Records for this exercise:
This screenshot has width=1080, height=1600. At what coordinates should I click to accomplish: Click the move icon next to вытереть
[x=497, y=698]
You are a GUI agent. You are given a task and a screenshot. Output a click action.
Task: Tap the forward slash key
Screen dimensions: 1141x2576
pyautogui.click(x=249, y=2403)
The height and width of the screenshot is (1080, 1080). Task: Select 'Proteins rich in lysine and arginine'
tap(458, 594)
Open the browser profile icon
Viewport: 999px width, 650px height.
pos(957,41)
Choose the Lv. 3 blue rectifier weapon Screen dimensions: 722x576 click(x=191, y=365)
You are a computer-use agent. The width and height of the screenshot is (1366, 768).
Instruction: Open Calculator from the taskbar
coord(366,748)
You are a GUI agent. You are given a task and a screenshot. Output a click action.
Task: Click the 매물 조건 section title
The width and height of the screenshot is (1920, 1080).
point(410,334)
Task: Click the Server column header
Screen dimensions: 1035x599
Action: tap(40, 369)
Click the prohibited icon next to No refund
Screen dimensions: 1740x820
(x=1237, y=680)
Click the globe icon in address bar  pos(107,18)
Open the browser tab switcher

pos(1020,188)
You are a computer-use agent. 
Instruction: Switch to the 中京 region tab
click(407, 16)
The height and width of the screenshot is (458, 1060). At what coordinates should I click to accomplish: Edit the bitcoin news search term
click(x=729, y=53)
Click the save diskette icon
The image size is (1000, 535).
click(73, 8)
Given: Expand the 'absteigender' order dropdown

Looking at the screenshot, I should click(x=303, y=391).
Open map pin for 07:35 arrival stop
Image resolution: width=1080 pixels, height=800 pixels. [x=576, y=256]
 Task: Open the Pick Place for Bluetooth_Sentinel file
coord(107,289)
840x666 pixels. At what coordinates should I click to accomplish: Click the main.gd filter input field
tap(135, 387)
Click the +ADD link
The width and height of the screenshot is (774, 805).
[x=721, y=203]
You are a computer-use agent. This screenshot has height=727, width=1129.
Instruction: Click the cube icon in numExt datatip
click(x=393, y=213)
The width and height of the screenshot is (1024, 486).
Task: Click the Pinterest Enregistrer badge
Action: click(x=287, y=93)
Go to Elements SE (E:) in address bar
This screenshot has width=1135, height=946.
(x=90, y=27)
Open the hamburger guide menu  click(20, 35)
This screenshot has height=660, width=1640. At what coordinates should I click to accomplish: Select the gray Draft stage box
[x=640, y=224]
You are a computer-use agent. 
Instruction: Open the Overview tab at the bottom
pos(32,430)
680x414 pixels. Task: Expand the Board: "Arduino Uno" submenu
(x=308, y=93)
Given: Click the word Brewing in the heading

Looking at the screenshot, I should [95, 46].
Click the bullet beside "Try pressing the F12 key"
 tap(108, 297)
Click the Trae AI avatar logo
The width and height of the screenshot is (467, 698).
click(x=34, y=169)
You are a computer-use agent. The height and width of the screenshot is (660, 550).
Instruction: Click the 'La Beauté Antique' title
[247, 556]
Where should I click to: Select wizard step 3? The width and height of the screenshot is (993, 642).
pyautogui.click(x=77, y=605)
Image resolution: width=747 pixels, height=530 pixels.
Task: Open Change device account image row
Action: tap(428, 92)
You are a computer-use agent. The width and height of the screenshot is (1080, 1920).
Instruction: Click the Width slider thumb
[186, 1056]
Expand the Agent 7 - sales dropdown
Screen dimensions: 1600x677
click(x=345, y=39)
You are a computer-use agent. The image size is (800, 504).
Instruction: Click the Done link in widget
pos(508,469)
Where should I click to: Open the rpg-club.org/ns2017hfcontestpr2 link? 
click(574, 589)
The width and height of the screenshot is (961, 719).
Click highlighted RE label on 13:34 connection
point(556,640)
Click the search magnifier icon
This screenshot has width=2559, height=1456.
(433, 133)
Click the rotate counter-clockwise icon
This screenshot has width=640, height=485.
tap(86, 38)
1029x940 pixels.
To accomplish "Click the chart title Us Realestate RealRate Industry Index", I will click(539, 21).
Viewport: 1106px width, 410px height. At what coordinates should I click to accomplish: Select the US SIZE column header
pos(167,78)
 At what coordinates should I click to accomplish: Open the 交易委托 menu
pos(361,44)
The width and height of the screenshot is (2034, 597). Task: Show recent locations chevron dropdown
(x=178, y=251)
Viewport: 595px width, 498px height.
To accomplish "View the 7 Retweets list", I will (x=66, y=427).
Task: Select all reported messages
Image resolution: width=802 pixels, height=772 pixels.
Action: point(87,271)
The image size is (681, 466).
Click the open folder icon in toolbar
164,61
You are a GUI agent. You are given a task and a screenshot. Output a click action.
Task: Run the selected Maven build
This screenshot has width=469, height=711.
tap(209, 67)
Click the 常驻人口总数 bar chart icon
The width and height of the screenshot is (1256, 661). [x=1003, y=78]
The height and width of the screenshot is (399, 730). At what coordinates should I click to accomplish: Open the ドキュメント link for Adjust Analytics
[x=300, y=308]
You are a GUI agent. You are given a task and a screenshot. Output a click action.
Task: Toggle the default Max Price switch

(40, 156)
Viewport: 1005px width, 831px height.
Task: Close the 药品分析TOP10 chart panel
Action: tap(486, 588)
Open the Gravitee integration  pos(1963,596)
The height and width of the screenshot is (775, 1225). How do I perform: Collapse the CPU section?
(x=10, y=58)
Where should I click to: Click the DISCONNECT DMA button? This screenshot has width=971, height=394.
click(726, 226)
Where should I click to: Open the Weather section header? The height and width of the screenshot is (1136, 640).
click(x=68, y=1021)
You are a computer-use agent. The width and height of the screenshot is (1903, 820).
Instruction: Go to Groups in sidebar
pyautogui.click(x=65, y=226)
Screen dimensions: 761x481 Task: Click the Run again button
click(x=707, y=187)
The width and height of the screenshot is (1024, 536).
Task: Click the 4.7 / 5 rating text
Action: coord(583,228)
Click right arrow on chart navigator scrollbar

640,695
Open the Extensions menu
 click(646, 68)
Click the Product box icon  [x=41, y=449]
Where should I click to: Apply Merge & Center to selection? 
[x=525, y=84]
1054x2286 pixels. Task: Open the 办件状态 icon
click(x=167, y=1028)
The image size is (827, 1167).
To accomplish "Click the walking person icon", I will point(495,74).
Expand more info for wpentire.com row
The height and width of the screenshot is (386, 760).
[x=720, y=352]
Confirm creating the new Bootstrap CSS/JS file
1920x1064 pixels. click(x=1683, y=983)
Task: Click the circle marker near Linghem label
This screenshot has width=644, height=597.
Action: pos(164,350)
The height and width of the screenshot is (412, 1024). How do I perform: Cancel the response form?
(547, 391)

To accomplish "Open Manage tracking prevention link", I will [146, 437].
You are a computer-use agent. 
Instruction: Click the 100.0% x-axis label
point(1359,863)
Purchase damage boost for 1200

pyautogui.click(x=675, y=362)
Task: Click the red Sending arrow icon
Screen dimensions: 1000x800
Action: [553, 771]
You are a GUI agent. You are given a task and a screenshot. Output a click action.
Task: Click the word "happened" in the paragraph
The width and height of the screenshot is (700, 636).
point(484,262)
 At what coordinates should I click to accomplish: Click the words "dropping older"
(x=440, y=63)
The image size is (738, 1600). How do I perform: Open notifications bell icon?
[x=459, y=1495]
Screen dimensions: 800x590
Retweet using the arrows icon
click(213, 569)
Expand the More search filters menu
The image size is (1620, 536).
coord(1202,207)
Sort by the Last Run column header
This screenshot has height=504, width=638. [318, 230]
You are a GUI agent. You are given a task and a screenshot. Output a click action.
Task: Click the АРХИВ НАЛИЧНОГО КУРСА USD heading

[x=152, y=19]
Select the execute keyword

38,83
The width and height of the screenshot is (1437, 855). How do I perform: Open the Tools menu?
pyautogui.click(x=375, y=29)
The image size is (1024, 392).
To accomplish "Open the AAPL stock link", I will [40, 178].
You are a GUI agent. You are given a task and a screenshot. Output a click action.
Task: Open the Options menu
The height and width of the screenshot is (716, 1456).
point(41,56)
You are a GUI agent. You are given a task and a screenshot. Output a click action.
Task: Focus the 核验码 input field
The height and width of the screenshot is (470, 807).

Instructions to follow: Print exactly and only the lines that start at the line with "The width and height of the screenshot is (1437, 855)." and run through the end of the listing above.

Answer below:
The width and height of the screenshot is (1437, 855). How do I perform: Open the Tools menu?
pyautogui.click(x=375, y=29)
The image size is (1024, 392).
To accomplish "Open the AAPL stock link", I will [40, 178].
You are a GUI agent. You are given a task and a screenshot. Output a click action.
Task: Open the Options menu
The height and width of the screenshot is (716, 1456).
point(41,56)
You are a GUI agent. You are given a task and a screenshot. Output a click action.
Task: Focus the 核验码 input field
The height and width of the screenshot is (470, 807).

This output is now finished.